Individual energy companies do offer lip service to carbon pricing. Shell, along with others, such as ExxonMobil, BP, and ConocoPhillips, has endorsed a carbon tax plan proposed by the Climate Leadership Council, a group led by two former Republican secretaries of state, James Baker III and George Shultz, that would also scrap carbon regulations.

Whitehouse, however, noted that when it has counted, the companies have tried to block carbon pricing bills, usually through trade groups.

A report in March produced by the Environmental Defense Fund reported that roughly half of Fortune 500 companies have set at least one climate or energy target for their own actions but do not support policies that would reduce emissions across the entire economy.

Whitehouse sees the tide changing, especially if lawsuits against oil and gas companies progress.

Since 2017, eight U.S. cities, six counties, and Whitehouse’s home state of Rhode Island have sued companies such as ExxonMobil, Shell, BP, and Chevron, accusing them of selling products that cause climate change while misleading the public about the harms of their business activities.

“Litigation is the spur that might very well drive the fossil fuel industry sincerely into a conversation,” Whitehouse said.

Oil and gas groups and their members argue that litigation would hamper efforts to pass major legislation. Aric Newhouse, the National Association of Manufacturers’ senior vice president for policy and government relations, took exception to Whitehouse’s attacks on his group.

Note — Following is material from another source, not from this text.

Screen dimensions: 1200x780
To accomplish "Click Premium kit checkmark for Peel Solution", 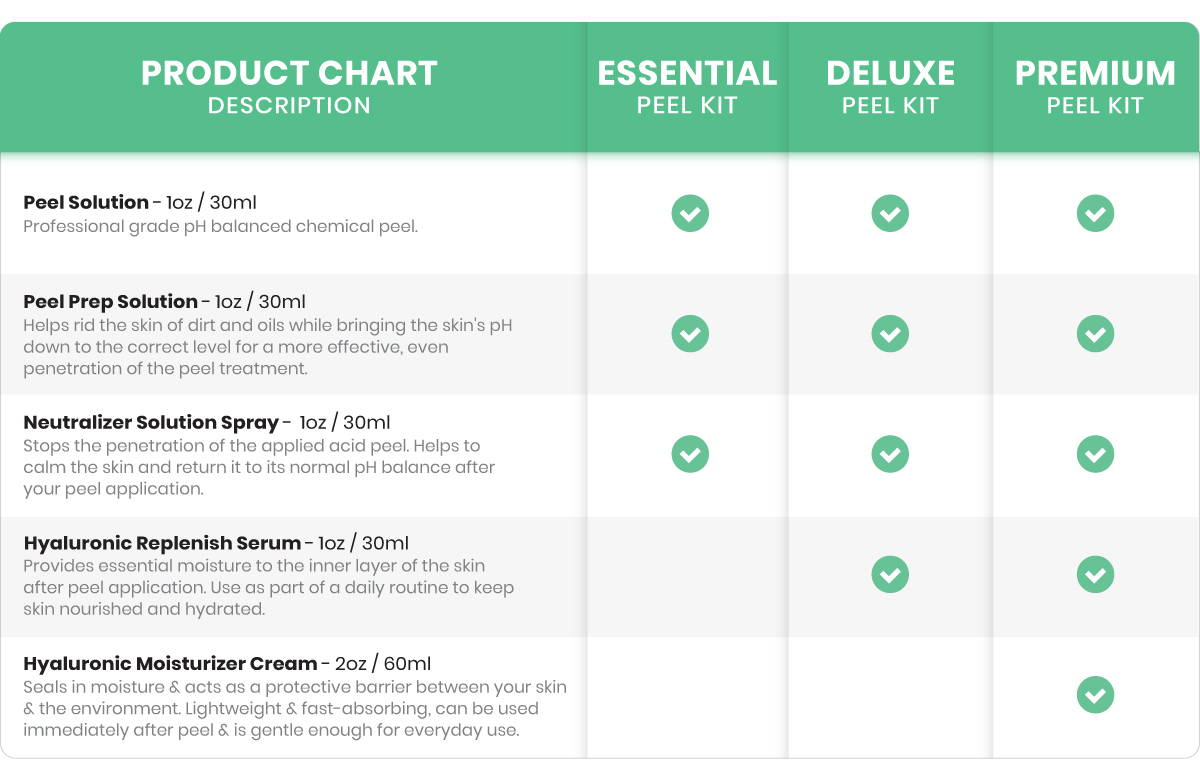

In a statement to the Washington Examiner, he said the group is “actively working” with Whitehouse’s staff on “potential climate change legislation.”

“Collaboration and innovation — not politically motivated litigation — is the only way to tackle climate change,” Newhouse said.

Whitehouse demands more. “If the industry begins to make the shift I predict it will, then that shift among Republicans will happen rapidly,” he said. “Where they will move will be to a price on carbon, if all the signals they have given already are the right ones.”